■ Extracted information ■
++++++

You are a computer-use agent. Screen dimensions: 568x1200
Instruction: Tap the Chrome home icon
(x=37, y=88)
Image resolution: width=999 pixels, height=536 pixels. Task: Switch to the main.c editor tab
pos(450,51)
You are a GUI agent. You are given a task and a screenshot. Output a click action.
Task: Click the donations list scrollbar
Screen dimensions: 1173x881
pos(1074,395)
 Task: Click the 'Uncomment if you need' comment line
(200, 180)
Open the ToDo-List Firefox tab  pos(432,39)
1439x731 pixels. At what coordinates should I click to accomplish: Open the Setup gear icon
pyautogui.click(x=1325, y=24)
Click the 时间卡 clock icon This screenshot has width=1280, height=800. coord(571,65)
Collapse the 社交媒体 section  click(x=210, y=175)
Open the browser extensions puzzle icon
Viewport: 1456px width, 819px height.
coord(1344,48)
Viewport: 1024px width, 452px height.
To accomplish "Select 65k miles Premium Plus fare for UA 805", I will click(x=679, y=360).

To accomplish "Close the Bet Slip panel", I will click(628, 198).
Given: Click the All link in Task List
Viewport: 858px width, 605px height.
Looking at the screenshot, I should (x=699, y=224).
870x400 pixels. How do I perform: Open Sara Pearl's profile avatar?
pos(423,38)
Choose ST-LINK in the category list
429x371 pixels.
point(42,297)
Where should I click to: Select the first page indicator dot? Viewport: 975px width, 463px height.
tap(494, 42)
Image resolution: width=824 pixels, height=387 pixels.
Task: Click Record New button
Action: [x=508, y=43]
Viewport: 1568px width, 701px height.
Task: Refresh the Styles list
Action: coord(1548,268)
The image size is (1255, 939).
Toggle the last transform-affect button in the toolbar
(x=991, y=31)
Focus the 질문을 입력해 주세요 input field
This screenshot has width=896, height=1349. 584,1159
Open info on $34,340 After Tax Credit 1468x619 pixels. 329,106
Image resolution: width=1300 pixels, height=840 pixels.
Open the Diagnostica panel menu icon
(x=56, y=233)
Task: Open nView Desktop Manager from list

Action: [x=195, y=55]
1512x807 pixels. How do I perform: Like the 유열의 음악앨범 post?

++++++

■ Objective ■
Present every line of the data above as a numbered list, leaving out the blank lines.

■ Reply to the exercise ■
1. You are a computer-use agent. Screen dimensions: 568x1200
2. Instruction: Tap the Chrome home icon
3. (x=37, y=88)
4. Image resolution: width=999 pixels, height=536 pixels. Task: Switch to the main.c editor tab
5. pos(450,51)
6. You are a GUI agent. You are given a task and a screenshot. Output a click action.
7. Task: Click the donations list scrollbar
8. Screen dimensions: 1173x881
9. pos(1074,395)
10.  Task: Click the 'Uncomment if you need' comment line
11. (200, 180)
12. Open the ToDo-List Firefox tab  pos(432,39)
13. 1439x731 pixels. At what coordinates should I click to accomplish: Open the Setup gear icon
14. pyautogui.click(x=1325, y=24)
15. Click the 时间卡 clock icon This screenshot has width=1280, height=800. coord(571,65)
16. Collapse the 社交媒体 section  click(x=210, y=175)
17. Open the browser extensions puzzle icon
18. Viewport: 1456px width, 819px height.
19. coord(1344,48)
20. Viewport: 1024px width, 452px height.
21. To accomplish "Select 65k miles Premium Plus fare for UA 805", I will click(x=679, y=360).
22. To accomplish "Close the Bet Slip panel", I will click(628, 198).
23. Given: Click the All link in Task List
24. Viewport: 858px width, 605px height.
25. Looking at the screenshot, I should (x=699, y=224).
26. 870x400 pixels. How do I perform: Open Sara Pearl's profile avatar?
27. pos(423,38)
28. Choose ST-LINK in the category list
29. 429x371 pixels.
30. point(42,297)
31. Where should I click to: Select the first page indicator dot? Viewport: 975px width, 463px height.
32. tap(494, 42)
33. Image resolution: width=824 pixels, height=387 pixels.
34. Task: Click Record New button
35. Action: [x=508, y=43]
36. Viewport: 1568px width, 701px height.
37. Task: Refresh the Styles list
38. Action: coord(1548,268)
39. The image size is (1255, 939).
40. Toggle the last transform-affect button in the toolbar
41. (x=991, y=31)
42. Focus the 질문을 입력해 주세요 input field
43. This screenshot has width=896, height=1349. 584,1159
44. Open info on $34,340 After Tax Credit 1468x619 pixels. 329,106
45. Image resolution: width=1300 pixels, height=840 pixels.
46. Open the Diagnostica panel menu icon
47. (x=56, y=233)
48. Task: Open nView Desktop Manager from list
49. Action: [x=195, y=55]
50. 1512x807 pixels. How do I perform: Like the 유열의 음악앨범 post?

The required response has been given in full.